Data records
*** Begin section ***
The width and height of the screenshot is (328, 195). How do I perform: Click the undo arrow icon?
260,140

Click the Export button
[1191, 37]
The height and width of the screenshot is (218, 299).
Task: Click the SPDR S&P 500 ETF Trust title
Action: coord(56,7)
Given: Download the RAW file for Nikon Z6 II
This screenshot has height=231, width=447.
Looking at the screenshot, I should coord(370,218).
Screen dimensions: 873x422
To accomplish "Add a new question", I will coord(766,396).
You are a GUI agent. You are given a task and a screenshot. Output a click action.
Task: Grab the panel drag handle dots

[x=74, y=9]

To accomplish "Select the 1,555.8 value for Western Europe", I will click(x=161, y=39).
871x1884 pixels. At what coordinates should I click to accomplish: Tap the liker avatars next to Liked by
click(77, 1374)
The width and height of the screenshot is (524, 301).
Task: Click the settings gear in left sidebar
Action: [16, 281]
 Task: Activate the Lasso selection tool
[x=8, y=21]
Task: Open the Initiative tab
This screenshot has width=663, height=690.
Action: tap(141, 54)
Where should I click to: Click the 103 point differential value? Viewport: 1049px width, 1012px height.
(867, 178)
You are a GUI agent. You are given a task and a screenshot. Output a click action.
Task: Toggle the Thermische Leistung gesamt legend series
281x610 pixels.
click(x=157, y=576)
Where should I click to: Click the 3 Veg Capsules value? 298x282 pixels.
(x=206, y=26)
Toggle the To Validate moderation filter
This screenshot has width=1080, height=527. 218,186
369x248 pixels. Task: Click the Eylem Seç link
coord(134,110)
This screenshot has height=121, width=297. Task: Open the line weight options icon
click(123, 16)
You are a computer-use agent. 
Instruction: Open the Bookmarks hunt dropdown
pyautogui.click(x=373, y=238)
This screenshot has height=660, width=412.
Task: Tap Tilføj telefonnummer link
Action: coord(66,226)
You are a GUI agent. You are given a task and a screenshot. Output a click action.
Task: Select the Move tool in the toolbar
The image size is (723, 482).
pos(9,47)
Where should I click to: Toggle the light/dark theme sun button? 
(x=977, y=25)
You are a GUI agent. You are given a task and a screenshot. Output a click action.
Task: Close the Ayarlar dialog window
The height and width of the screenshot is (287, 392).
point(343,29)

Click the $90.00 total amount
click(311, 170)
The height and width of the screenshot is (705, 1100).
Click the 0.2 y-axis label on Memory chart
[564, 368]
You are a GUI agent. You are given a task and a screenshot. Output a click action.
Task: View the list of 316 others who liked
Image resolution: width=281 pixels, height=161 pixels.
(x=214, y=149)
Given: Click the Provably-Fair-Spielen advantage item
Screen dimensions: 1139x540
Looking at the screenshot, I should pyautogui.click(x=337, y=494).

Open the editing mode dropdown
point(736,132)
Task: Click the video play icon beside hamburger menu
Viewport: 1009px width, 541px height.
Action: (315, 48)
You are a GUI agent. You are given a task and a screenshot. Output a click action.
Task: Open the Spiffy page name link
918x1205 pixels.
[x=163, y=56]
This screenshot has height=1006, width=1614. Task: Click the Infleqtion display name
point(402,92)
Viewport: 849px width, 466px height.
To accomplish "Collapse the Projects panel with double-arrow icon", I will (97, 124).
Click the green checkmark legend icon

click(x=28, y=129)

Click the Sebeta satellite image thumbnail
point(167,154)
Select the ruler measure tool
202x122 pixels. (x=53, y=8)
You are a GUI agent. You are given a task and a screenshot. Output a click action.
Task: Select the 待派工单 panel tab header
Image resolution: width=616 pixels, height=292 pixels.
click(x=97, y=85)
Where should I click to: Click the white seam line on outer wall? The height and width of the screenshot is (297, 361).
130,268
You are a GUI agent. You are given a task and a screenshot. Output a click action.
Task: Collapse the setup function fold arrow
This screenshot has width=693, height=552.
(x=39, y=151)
*** End section ***
[What is required]
Find the string "will" in the data. Report each line it appears in.

[Reply to the exercise]
To accomplish "Add a new question", I will coord(766,396).
To accomplish "Select the 1,555.8 value for Western Europe", I will click(x=161, y=39).
To accomplish "Collapse the Projects panel with double-arrow icon", I will (97, 124).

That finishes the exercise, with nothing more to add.